Wednesday, March 17, 2010

The People You Meet in Grad School: Part 3

Well hello there Blogosphere (and those wandering over from Facebook)!

You may have noticed I took a short hiatus there for about a week and a half. I was, however, in England on Spring Break. So, sue me for not carving out sufficient time to write a blog while I was there.

I've been back to the academic grind for three days now, which I assure you is plenty of time to rediscover my fascinations/annoyances/ruminations/grievances of my fellow students. I actually thought of so many more categories for this serial-blog that it was hard to settle on one. But for now, I give you....



3. The Interjecting One Upper



Ahhh, one uppers. Aren't they great? (This is of course rhetorical. If you can actually answer any form of the word "yes" to this question, you should probably stop reading my blog.)

No. One uppers are some of the more infuriating people walking this good green earth. In graduate classes, these attention starved wannabe intellectuals take it to the extreme. The worst part is that it's impossible to spot these individuals by appearances alone. They could be anyone from the middle-aged guy whose wardrobe hasn't evolved out of the 1970s to the chick with hippie braids fresh out of an all-women's liberal arts school "up north."

You can't be sure who might be an Interjecting One Upper (IOU) at the beginning of the semester, but it becomes screamingly evident within a couple of class periods. If you're lucky, you find out via another classmate who is the IOU's first victim. They have a couple of techniques, but it almost always involves an interjection of some sort.

You meekly raise your hand in one of the first class periods because you're still feeling out both your professor and your new classmates and you just want to get your participation points and call it a day. You begin to make some intelligent-sounding (albeit safe and non-controversial) comment about guilt in Othello and then...

BAM!

The IOU comes side-tackling in with their much more important, much more intelligent, much wittier comment and your pitiful attempt at contributing to the discussion goes down the shitter, flushed with triumphant gusto by the IOU.





They go about their interjections and subsequent "genius" remarks in a few ways.

Sometimes they will phrase it in the form of a question, so as to allocate room for the slight chance that their contradiction is not 100% right. This is simply a social formality. Everyone in the room knows that this person believes anything they say is more correct or original than anything a fellow student might have to say. Something like, "Oh, but ISN'T everything I'm about to say much more accurate and in-depth than what Sparknotes McGee said over there?" Technically it's a question, but really it's a crotch-blow insult to whoever they just cut off.

Another favorite tactic of the IOU's interruptions are "knowing looks" to the professor. About 3 class periods into the semester, the IOU has most likely already alienated most, if not all, of their classmates. So, upon making their pompous interjections, they will then look at the professor. They look in such a way that suggests the two of them are in some academic dimension so far above the rest of us that, even though we are shooting the IOU scathing death glares, it must just be because we can't possibly comprehend the complex point they are making.

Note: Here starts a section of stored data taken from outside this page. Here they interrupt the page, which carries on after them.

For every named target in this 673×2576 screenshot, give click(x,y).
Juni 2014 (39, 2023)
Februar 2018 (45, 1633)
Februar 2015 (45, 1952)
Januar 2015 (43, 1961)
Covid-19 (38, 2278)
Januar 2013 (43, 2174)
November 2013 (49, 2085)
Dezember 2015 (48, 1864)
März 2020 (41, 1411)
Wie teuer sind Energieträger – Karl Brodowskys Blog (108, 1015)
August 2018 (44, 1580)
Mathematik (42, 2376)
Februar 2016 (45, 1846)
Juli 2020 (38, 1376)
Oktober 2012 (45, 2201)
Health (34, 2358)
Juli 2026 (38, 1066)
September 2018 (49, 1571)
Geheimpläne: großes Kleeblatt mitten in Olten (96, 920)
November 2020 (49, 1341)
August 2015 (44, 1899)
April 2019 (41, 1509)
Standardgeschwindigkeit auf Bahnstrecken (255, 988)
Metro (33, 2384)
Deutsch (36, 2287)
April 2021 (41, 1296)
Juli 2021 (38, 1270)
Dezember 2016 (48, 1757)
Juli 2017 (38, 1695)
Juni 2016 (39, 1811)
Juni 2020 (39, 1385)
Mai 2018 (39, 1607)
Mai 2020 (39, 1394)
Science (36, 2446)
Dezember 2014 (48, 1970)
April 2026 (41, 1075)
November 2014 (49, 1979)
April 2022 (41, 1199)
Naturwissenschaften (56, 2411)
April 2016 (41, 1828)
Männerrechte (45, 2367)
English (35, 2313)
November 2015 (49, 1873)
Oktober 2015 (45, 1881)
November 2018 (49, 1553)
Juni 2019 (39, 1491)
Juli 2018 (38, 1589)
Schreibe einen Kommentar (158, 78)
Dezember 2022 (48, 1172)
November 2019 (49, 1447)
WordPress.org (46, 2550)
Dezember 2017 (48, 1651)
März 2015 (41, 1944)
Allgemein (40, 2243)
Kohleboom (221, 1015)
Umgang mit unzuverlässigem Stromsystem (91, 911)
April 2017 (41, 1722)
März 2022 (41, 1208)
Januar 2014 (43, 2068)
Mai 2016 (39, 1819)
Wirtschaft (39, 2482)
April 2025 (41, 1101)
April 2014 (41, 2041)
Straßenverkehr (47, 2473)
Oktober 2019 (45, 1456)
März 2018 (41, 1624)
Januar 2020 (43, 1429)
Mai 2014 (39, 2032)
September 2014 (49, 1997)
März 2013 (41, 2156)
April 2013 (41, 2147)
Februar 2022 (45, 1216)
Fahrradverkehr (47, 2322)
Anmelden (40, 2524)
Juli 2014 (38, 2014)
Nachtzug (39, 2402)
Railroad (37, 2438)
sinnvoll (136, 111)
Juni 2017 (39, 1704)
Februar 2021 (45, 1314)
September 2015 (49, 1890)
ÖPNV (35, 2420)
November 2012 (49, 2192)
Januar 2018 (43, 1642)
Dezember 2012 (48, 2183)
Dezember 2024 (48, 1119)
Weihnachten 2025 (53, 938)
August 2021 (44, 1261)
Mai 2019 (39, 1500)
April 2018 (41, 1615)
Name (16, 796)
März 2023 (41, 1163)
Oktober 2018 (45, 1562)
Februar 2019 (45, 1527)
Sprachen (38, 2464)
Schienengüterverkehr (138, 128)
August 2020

Wrong. It's because you are obnoxious and the rest of us have formed a camaraderie based upon our dislike of you.

Let it also be known that the Interjecting One Upper is apparently an expert on any and all subject matter that could possibly be posed in discussion by another classmate. From Classics to the modern novel, the IOU has been there, done that, gotten the (probably liberal) T-shirt, and is most definitely more learned than you on the topic.

To make matters worse, this trait hardly ever comes by its lonesome either. The IOU tends to be a subcategory of at least some other type of grad student. Like say, maybe, the Flaming Liberal.

And since the IOU is so obtrusive and outspoken, all the rest of us can do is revel in that camaraderie with which we are bestowed simply because of the presence of this individual.




--Coming soon will be more TPYMIGS installments, including "The Blip" and "The Professor's Best Friend"--

2 comments:

  1. haha good blog! I hate one uppers too...its clear from day one who they will be!

    I <3 the way you write, it feels like I'm just talking to one of my friends! Great voice!